Uruguayan filmmaker (born 1978)

Federico Javier Álvarez Mattos (/es/; born February 9, 1978) is a Uruguayan filmmaker based in the United States. He is best known for directing the horror films Evil Dead (2013), Don't Breathe (2016), and Alien: Romulus (2024).

==Early life==
Álvarez was born in Uruguay. He cited viewing Alien when he was a 12-year-old in 1990 as a key experience in his upbringing that subsequently saw him use a VHS camcorder plenty of times in his hometown of Montevideo with his friends. In his twenties, he spent time as a director for commercials.

==Career==
In 2009, Álvarez released his short film Ataque de Pánico! on YouTube. Before premiering online, the film screened on October 31, 2009, at the Buenos Aires Rojo Sangre film festival. A few weeks later, Álvarez made a deal with Ghost House Pictures to direct a $30–$40 million sci-fi film. His first project with Ghost House ended up being the direction and co-writing of the Evil Dead remake. After the release of Evil Dead, Álvarez stated that he had "had the temptation to do big franchises", but instead directed and co-wrote the relatively low budget horror film Don't Breathe (2016), which received positive reviews. Álvarez later revealed that during this period he was approached by Marvel Studios to direct an unspecified movie; however, he declined, feeling he would have little creative control over it.
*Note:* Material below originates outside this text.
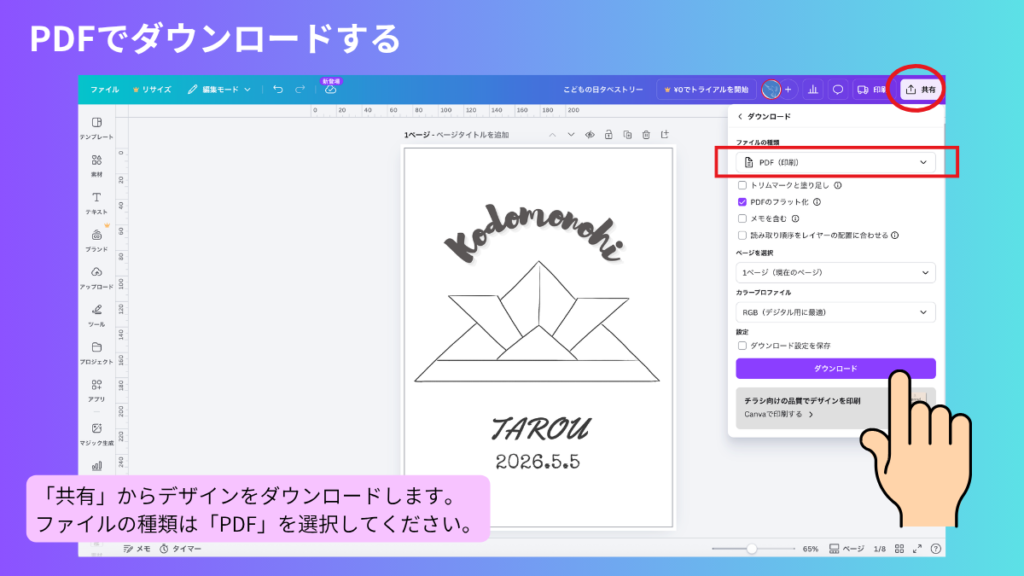Expand the カラープロファイル dropdown set to RGB

click(x=835, y=311)
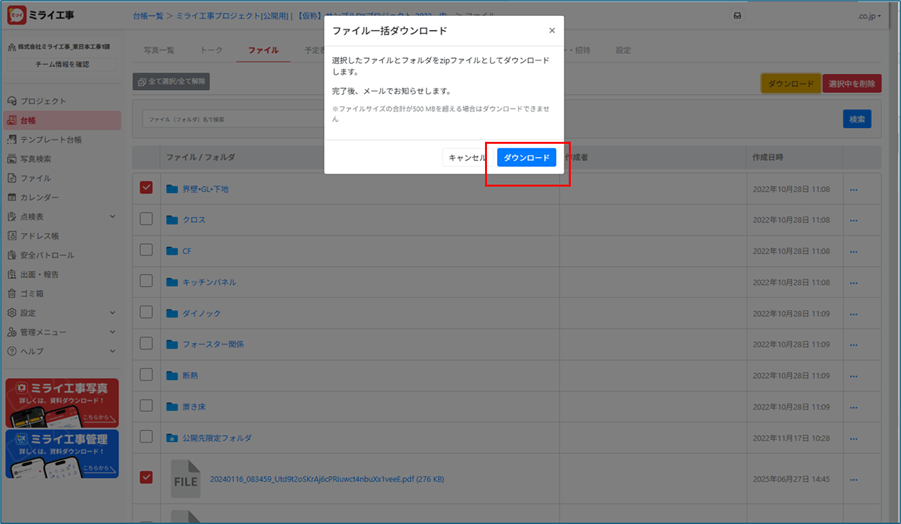Select the ダイノック folder checkbox

point(146,312)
In 2017, Álvarez teamed up with Good Universe to set up their own production company, Bad Hombre.

Álvarez directed The Girl in the Spider's Web, a reboot of the English-language The Girl with the Dragon Tattoo series, based on the novel of the same name. The film featured an entirely new cast compared to the 2011 film, and it was released on November 9, 2018. In April 2019, Álvarez, alongside Doug Liman, directed reshoots for the 2021 film Chaos Walking, which added an additional $15 million to the film's budget.
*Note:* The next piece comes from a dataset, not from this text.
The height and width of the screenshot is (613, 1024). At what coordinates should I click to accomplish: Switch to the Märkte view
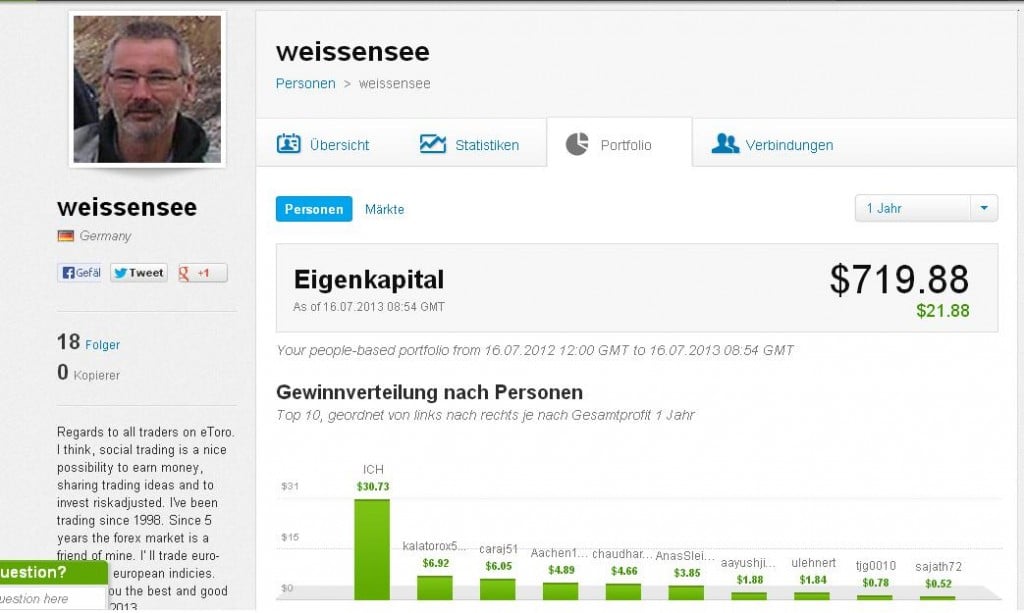[384, 209]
In 2021, Álvarez directed all nine episodes of Calls for Apple TV+, a primarily audio-based series with animated visual components. He also co-wrote and co-produced Don't Breathe 2, which was released on August 13, 2021, directed by Rodo Sayagues. In 2024, he wrote and directed Alien: Romulus. Later that year, he presented the Fangoria Chainsaw Awards. Álvarez is writing the script for the sequel to Alien: Romulus but is stepping down as director but will remain as a producer.

===Unrealized projects===
Álvarez was attached to direct a live-action adaptation of the video game Dante's Inferno for Universal Pictures in September 2013, however no further updates have been provided since the announcement. In May 2016, Álvarez was attached to direct an adaptation of Monsterpocalypse for Warner Bros. In October 2016, Álvarez was brought on to direct an adaptation of Incognito for Sony Pictures, based on a script by Daniel Casey. Álvarez was considered to replace Ben Affleck as director for The Batman.

On April 13, 2017, Álvarez was confirmed to direct and co-write a spin-off to Labyrinth with Nicole Perlman and Jay Basu. However, in April 2020, Álvarez announced that he had stepped down as director.

== Personal life ==
He is the son of Uruguayan journalist, writer, and professor Luciano Álvarez. He lives in Los Angeles.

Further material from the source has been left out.